**** Supplied text
From `tests/workflow-pr-review-e2e.test.ts`:

1. **should execute complete PR review workflow successfully**
- Needs: `agent.chat()` for AI prompt steps

2. **should handle PR-specific scenarios**
- Needs: Proper model switching and chat responses

3. **should handle GitHub PR review format generation**
- Needs: Multi-step execution with final output

4. **should switch between models for different PR review stages**
- Needs: `setProvider()` state tracking

5. **should use appropriate models for each PR review phase**
- Needs: Model state persistence

6. **should handle model switching failures gracefully**
- Needs: Error handling in `switchModel()`

7. **should handle PR-specific errors**
- Needs: Graceful failure in `executeStep()`

8. **should generate actionable PR feedback**
- Needs: End-to-end workflow execution

9. **should provide code review best practices**
- Needs: Complete workflow simulation

## Implementation Priority

### High Priority (Required for tests to pass)
********
**** Record extracts
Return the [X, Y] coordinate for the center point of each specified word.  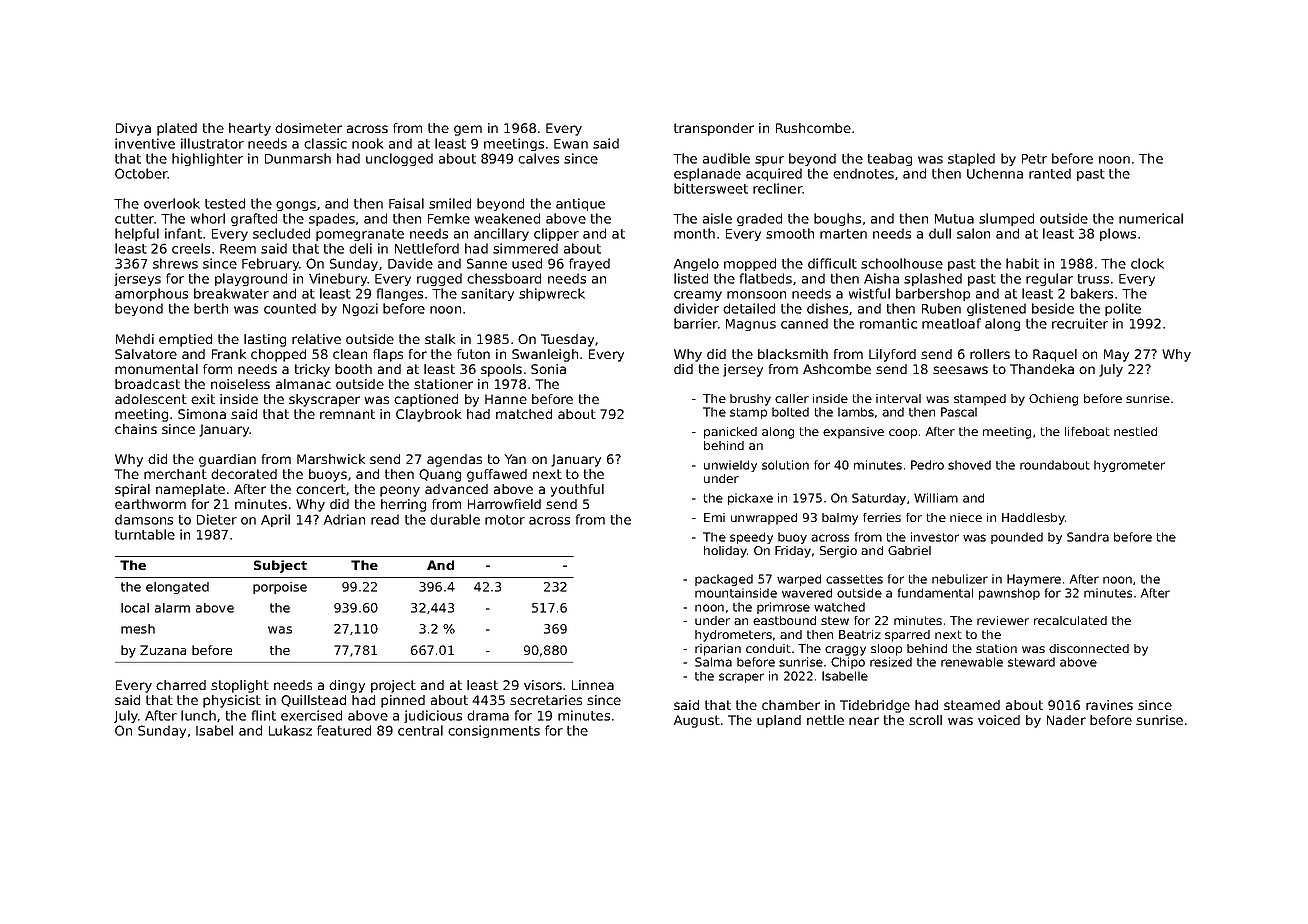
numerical [1151, 218]
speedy [751, 538]
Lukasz [290, 730]
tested [225, 203]
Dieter [217, 519]
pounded [1017, 538]
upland [779, 721]
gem [468, 130]
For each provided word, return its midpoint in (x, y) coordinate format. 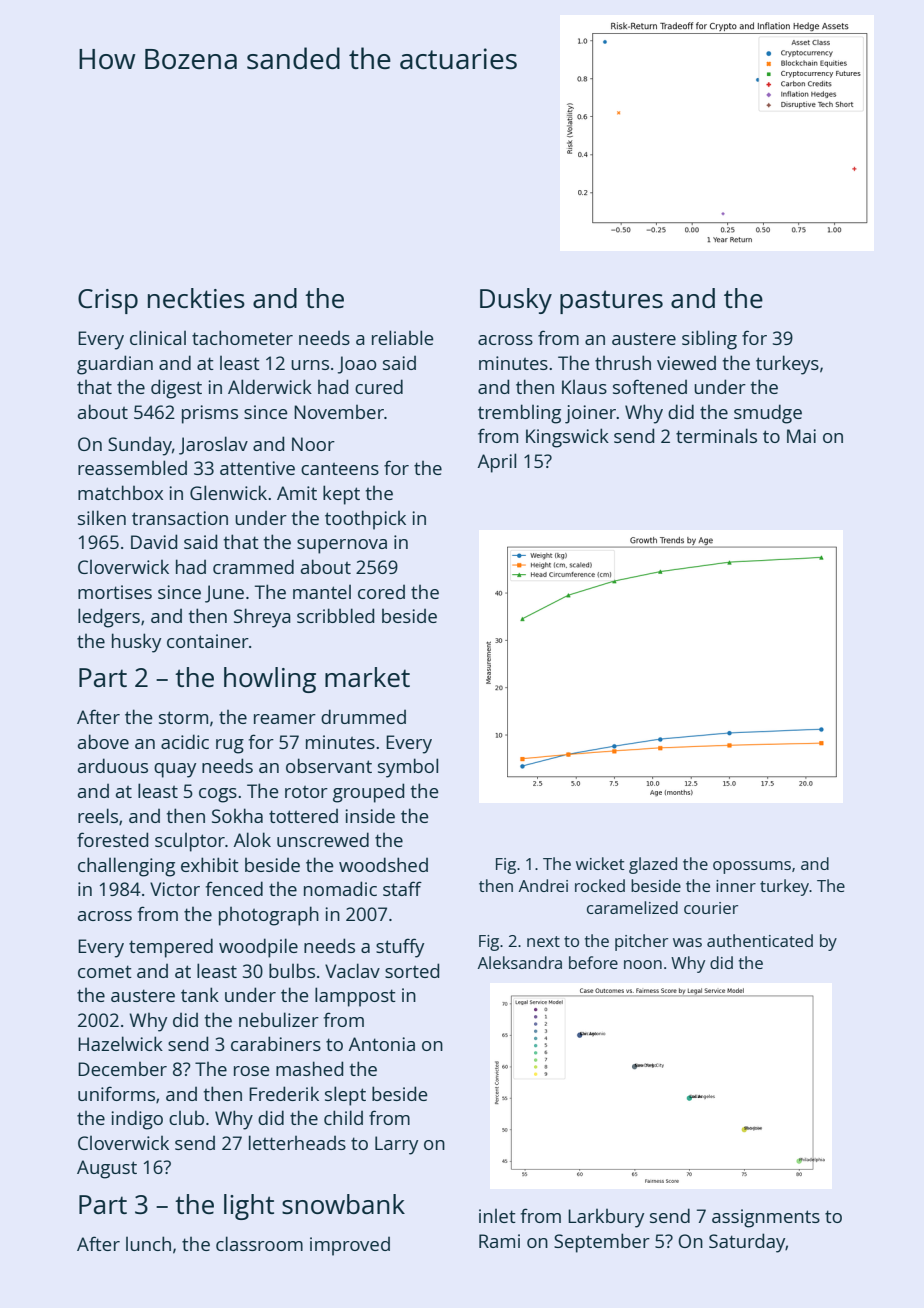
********
## Exercises to complete
1. In the PR review test list, what does the test "should switch between models for different PR review stages" need?
2. Return the part of the PR review test list that begins at the words "7. **should handle" and stops after "tests to pass)", copied without any changes.

## The responses
1. It needs `setProvider()` state tracking.

2.
7. **should handle PR-specific errors**
- Needs: Graceful failure in `executeStep()`

8. **should generate actionable PR feedback**
- Needs: End-to-end workflow execution

9. **should provide code review best practices**
- Needs: Complete workflow simulation

## Implementation Priority

### High Priority (Required for tests to pass)